Like any good society thinking it knows what’s best, the magical world is a hierarchy—those with the most power on the top. In the Courcey family, this is prominently clear. Edwin (who struggles with even using a beginner’s cradling string) is on the lowest rung, whereas his brother, Walter, is as close to the top as Merlin. Ring-a-ding-ding! Here, Marske delves into Edwin’s (or “Win” as his family teasingly calls him) psyche. Why is he such a loner, a man who spends his time with books and away from the family estate of Penhallick? Simple: Walt’s a bully. And like all bullies, magical or not, he takes pleasure in showing (more like shoving) his power, physically and verbally. Win’s childhood trauma holds great significance; it not only tells the reader why he acts like he does at the beginning, but it allows the narrative to move forward,  by tying in Sir Blyth’s sympathy as the two grow closer and work to stop the curse as it inches, painfully across Robin’s arms.
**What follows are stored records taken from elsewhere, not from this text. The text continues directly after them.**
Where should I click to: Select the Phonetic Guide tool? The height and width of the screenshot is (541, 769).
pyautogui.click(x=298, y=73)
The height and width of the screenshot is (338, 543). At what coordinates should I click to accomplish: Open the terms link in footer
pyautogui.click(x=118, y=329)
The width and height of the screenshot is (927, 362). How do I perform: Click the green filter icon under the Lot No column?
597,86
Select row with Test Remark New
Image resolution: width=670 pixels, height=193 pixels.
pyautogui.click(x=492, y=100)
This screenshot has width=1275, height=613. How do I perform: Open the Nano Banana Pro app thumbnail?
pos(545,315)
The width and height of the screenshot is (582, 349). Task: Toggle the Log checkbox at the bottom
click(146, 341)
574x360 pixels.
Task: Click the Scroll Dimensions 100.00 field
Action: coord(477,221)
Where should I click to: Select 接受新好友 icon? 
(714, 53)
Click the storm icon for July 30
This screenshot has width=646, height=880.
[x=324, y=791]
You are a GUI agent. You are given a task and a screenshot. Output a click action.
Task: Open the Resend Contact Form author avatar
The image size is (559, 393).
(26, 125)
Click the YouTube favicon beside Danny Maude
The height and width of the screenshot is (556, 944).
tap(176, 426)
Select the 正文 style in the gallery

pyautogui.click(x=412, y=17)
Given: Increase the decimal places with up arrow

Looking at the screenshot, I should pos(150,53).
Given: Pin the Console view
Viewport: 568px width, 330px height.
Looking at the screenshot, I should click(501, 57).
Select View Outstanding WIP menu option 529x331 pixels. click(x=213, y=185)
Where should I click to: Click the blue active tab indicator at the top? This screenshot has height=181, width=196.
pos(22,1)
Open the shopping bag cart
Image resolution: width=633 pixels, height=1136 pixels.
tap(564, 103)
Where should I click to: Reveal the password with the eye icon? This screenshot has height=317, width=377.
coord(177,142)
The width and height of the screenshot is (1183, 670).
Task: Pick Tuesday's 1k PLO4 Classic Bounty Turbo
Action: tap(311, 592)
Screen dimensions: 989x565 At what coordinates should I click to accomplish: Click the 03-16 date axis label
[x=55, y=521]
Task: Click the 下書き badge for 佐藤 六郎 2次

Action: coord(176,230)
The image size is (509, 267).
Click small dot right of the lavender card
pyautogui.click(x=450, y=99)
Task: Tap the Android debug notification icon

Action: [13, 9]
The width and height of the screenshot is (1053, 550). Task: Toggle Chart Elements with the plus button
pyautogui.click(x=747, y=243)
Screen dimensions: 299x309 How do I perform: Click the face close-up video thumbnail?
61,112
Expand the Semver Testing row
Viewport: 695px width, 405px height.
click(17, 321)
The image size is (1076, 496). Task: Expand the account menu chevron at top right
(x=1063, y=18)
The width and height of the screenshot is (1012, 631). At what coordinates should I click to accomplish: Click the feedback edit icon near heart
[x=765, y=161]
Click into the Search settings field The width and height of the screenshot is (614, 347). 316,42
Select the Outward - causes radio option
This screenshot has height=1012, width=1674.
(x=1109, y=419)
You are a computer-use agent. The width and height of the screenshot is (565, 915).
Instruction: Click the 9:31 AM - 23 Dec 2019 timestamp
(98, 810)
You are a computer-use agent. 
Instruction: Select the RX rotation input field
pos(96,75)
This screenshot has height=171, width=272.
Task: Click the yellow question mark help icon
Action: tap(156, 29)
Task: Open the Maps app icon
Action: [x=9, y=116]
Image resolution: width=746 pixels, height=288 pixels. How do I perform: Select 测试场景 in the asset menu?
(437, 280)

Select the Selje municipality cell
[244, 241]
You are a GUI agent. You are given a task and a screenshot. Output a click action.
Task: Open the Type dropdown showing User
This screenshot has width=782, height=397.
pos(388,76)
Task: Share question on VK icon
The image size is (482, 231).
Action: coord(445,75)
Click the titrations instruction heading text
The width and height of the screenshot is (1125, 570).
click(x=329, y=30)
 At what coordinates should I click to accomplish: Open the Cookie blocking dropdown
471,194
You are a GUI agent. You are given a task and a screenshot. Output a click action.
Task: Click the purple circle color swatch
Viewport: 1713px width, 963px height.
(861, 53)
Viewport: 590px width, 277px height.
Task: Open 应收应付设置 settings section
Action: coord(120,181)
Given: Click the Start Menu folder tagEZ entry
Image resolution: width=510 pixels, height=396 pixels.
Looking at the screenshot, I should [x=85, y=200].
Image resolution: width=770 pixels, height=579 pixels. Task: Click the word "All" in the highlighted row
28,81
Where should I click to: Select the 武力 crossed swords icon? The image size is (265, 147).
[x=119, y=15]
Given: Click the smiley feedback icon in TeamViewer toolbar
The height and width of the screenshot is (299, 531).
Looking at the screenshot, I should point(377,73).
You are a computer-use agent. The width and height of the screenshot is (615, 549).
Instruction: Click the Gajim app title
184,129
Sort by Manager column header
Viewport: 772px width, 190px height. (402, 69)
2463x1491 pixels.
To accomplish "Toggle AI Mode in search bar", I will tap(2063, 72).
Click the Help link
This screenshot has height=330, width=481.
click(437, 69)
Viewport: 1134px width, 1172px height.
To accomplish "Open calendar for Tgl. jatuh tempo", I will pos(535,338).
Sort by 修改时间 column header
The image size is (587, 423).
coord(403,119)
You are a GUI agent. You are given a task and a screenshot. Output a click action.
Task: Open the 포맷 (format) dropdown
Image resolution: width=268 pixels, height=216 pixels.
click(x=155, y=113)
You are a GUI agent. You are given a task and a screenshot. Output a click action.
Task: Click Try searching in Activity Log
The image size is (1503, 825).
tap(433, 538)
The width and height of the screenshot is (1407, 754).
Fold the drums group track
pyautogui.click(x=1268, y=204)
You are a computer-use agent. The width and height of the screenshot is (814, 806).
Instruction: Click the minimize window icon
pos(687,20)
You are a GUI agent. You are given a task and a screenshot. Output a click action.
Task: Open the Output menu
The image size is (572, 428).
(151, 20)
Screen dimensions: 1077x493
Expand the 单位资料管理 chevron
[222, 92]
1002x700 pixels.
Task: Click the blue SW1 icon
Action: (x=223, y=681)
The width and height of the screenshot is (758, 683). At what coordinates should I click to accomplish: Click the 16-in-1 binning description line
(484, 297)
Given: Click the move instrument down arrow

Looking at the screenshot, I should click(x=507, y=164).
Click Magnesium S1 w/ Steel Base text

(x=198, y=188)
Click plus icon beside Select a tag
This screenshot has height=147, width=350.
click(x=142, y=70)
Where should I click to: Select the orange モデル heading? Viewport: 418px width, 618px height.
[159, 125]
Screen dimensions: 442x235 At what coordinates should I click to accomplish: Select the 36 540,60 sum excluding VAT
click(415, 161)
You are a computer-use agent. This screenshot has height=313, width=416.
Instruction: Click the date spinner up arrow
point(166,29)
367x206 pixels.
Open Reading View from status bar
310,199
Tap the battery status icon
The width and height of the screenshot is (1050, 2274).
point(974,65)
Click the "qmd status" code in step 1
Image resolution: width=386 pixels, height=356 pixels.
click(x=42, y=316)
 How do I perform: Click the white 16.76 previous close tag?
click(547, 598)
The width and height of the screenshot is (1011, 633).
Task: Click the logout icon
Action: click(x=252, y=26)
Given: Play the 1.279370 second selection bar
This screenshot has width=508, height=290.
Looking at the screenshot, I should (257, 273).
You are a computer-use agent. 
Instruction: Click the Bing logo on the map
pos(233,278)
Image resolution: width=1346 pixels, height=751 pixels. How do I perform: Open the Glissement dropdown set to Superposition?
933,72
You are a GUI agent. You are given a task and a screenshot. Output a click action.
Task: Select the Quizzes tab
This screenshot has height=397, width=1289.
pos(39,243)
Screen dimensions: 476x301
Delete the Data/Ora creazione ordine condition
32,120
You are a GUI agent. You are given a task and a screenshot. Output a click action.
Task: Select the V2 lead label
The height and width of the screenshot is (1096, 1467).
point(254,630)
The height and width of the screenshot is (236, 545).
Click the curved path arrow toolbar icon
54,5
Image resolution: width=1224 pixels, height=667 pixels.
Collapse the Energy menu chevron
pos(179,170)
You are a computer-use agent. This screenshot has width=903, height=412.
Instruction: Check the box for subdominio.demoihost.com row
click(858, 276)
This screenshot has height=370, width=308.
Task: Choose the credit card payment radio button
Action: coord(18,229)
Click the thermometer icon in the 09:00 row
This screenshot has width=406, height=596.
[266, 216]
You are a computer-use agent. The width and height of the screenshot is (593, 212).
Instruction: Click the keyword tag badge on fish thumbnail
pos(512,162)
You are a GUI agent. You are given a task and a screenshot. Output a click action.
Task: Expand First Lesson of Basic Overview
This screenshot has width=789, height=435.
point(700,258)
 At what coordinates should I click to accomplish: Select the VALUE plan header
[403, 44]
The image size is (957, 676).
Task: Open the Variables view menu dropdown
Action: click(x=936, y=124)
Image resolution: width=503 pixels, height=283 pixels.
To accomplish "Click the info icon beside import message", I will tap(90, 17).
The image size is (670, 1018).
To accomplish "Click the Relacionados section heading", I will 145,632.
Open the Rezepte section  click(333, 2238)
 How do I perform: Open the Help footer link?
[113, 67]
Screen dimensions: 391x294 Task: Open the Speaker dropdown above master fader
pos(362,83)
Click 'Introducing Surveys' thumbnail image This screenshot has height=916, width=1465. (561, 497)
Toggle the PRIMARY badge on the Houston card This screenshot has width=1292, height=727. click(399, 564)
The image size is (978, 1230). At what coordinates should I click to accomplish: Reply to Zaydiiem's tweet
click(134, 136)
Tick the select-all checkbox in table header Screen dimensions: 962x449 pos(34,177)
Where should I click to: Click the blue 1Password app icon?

It’s the good Sir who falls first—in love, not defeat that is. Robin sees how Edwin’s treated by his sister and brother (their jokes and hurtful games). Later, however, he experiences Edwin without his walls, his layers of stoicism and emotional distance used in self-defense, self-preservation—like when they are in the Penhallick library together. To the magicless man, Edwin is, well, magical. “A delicate, turbulent, Turner-sketch attractiveness.” 

With other queer works like Emily Tesh’s fantastic novella, Silver in the Wood, the attraction between the two protagonists is subtle, light, and shy. Tesh, for example, is much more delicate in depicting the care, the friendship, the love that blossoms as the pages unfold. There are no four-page sex scenes. A gentle kiss, a lingering look maybe. That side of queer relationships is as important to depict as much as the carnal side. If A Marvellous Light lacks anything, it is this. Of course, we also have to consider that Markse’s book is set during the era that saw Oscar Wilde imprisoned for “gross indecency” (which is even mentioned at one point). This, one supposes, is to heighten the tension surrounding what the twosome gets up to (three times to be exact, all very colorfully depicted). There are tender moments as when the two are in the library or in the car going off to investigate Robin’s curse by visiting Sutton Cottage. But light cast here by Marske is more a roaring fire than a tender candle. Love is ferocious; it is what keeps Robin and Edwin together, strengthening both of them equally as they explore their feelings and incoming magical threats.

All things considered, A Marvellous Light is a fun and invigorating read. Full of magic, mayhem, and male-male love. Like Schwab and Tesh, Freya Marske explores two male characters as they navigate a fantastic (and dangerous) world of magic. They laugh, they love, they live. Robin’s and Edwin’s journey isn’t over yet. A sequel glows on the horizon. But here, a queer relationship stays strong and hints at hope for something more than just secret sex. A Marvellous Light flavors a genre that’s been over seasoned with the hero rescuing damsel trope. Marske gives voice to a charming and unexpected narrative that will leave its impression in the heart and in the canon.